2012-11-28: by Inge Jonassen, University of Bergen, Norway.

Next-generation sequencing instruments generate data in high volumes and have opened new avenues for molecular life science research. Each technology and platform has its own error characteristics that should be taken into account in order to use the data to its full potential.
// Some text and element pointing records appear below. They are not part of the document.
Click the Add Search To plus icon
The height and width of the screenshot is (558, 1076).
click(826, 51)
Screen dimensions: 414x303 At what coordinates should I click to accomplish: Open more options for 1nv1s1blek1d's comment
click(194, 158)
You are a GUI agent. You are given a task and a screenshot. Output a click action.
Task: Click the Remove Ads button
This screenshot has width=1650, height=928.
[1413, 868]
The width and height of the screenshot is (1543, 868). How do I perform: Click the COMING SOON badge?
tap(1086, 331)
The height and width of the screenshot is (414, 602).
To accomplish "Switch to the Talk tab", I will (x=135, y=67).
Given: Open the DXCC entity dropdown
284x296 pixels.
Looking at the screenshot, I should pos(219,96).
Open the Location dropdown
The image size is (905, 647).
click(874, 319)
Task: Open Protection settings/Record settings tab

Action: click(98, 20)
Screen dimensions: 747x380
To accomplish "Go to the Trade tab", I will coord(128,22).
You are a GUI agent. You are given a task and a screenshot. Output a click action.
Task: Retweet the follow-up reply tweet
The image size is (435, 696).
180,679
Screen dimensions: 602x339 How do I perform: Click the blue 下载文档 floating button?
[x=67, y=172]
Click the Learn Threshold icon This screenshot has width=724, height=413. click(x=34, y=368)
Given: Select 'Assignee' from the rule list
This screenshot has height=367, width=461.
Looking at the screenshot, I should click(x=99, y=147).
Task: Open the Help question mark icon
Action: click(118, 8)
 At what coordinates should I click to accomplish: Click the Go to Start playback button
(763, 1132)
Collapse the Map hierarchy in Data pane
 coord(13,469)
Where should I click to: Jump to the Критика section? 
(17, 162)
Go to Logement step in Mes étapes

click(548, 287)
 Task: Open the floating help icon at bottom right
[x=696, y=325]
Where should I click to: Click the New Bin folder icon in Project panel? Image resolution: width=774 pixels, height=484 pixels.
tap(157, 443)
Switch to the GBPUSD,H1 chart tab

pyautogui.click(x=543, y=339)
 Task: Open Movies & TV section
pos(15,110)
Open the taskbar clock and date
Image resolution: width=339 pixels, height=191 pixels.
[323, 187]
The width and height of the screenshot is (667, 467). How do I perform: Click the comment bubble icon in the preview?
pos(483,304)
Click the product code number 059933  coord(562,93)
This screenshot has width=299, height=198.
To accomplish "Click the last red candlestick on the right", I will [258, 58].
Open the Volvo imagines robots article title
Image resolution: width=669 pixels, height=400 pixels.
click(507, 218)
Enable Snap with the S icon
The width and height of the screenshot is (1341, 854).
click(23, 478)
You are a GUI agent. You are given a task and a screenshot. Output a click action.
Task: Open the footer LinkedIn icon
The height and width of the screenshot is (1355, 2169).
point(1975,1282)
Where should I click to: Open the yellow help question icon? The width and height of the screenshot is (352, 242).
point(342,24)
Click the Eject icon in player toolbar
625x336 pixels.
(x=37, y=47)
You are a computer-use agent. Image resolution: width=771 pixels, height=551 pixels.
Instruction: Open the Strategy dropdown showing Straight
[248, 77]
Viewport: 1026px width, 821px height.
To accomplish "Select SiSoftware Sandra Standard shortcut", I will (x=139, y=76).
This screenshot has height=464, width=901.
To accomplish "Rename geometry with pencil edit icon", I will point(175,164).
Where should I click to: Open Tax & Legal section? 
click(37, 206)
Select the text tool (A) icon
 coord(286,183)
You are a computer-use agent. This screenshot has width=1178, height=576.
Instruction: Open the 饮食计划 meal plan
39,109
Systematic analysis of pyrosequencing data from the Roche 454 platform has allowed us to construct empirical error models. These have been used to construct a sequence simulator FlowSim generating more realistic pyrosequencing data. An important application of next generation sequencing and pyrosequencing in particular is in metagenomics. We will discuss how error models for pyrosequencing data allows improved interpretation of metagenomic data sets. Finally we will describe experiments where we have performed systematic comparisons of alternative approaches to characterizing molecular diversity in real biological samples.

Balzer, Malde, Lanzen, Sharma, Jonassen. 2010. Characteristics of 454 pyrosequencing data — enabling realistic simulation with flowsim. Bioinformatics 26,i420-i425.
Balzer, Malde, Jonassen. 2011. Systematic exploration of error sources in pyrosequencing flowgram data. Bioinformatics 27, i304-i309.